# Feeding Brine Shrimp



## gthorpe2 (Jul 1, 2008)

Does anyone know if you can feed Brine Shrimp to tads? I have a brine shrimp hatchery and use to feed my saltwater tank with freshly hatched brine. Just wondering if I could put that hatchery back to good use and hatch fresh brine shrimp for my tads.


----------



## Dendro Dave (Aug 2, 2005)

gthorpe2 said:


> Does anyone know if you can feed Brine Shrimp to tads? I have a brine shrimp hatchery and use to feed my saltwater tank with freshly hatched brine. Just wondering if I could put that hatchery back to good use and hatch fresh brine shrimp for my tads.


You'd probably need to wash them before putting them in with tads...if you can figure out a way to do that, probably no harm in trying a few.
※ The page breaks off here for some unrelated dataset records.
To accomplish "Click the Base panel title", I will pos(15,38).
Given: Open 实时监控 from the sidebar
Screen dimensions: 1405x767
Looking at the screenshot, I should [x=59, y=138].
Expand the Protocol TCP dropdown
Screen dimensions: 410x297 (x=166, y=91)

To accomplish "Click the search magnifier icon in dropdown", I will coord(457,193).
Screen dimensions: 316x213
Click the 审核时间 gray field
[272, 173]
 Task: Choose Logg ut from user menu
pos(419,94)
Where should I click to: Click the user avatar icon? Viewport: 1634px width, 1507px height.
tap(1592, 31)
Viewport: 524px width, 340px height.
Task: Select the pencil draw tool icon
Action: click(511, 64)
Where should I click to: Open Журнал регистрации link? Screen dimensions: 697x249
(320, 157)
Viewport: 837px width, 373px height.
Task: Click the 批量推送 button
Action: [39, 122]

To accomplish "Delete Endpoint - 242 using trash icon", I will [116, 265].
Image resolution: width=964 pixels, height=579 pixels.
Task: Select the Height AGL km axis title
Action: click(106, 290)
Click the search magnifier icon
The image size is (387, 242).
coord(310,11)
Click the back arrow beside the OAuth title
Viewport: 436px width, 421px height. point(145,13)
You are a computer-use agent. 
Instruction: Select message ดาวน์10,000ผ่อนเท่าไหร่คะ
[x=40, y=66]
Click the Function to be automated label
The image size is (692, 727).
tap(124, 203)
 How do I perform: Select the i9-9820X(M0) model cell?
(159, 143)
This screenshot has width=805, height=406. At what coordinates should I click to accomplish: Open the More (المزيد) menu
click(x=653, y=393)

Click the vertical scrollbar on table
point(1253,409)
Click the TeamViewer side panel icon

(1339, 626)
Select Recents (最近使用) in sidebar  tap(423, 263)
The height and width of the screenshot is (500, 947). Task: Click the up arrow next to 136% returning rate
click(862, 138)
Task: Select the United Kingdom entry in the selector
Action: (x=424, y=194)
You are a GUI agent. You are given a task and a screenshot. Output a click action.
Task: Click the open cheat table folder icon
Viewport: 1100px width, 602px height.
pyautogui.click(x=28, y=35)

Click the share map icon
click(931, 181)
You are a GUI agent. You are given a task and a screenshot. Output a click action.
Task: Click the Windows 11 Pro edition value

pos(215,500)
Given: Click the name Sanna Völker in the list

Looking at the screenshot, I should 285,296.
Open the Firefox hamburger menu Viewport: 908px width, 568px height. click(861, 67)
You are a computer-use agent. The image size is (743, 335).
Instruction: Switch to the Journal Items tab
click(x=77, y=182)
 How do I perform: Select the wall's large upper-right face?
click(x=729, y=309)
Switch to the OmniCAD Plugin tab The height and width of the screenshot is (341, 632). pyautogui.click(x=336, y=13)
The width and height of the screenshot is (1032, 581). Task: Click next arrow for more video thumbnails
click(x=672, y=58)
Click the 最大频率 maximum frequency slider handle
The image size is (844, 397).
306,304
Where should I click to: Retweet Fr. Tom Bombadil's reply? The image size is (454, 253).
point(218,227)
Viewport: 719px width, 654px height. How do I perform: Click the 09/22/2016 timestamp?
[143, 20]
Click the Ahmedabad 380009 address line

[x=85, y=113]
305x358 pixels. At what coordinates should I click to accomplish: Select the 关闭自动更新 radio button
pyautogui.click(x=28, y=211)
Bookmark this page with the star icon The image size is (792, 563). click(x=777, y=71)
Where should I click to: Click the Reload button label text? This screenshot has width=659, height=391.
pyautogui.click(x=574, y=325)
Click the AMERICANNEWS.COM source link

I fed my oyapok a meal worm the other day, I squeezed its guts out and he attacked it and dragged the carcass around 

Gotta be careful doing stuff like that because you can foul the water if it doesn't get eaten and/or you don't remove what is left.


----------



## macadlo (May 14, 2010)

I am currently feeding brine shrimp to my tadpoles and no problem. Just wash the newly hatched nauply with fresh water on a sieve net to get ridd of the salt. I also have a few snails in my tadpole containers to finish the uneaten rests.

Best regards

Macadlo

dendrobates.sk


----------



## Baltimore Bryan (Sep 6, 2006)

I've fed frozen brine shrimp, frozen mosquito larvae, and frozen daphnia to tadpoles with no problems.
Bryan


----------